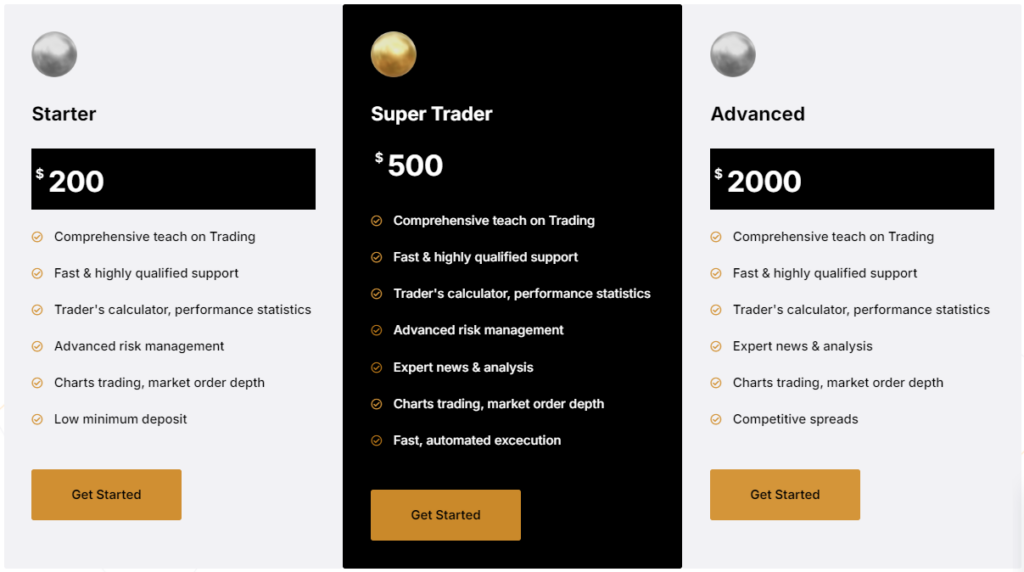Select the Starter plan heading
1024x572 pixels.
[x=64, y=114]
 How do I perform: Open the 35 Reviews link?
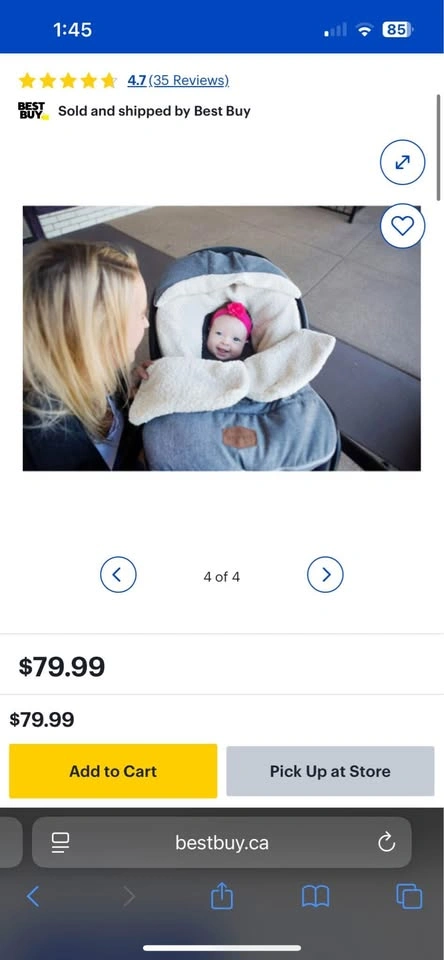189,80
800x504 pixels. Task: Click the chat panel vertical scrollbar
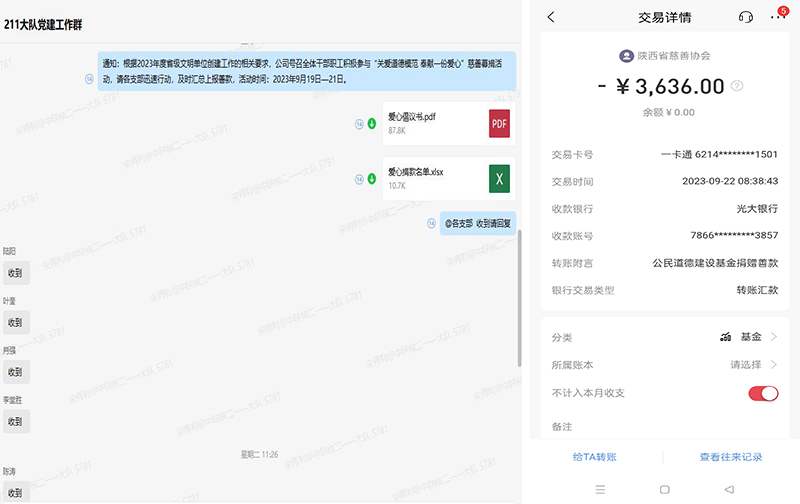point(518,300)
******************************
Retype every line of the data above with no changes, but leave out the pictures.

Select the Starter plan heading
1024x572 pixels.
[x=64, y=114]
 How do I perform: Open the 35 Reviews link?
189,80
800x504 pixels. Task: Click the chat panel vertical scrollbar
point(518,300)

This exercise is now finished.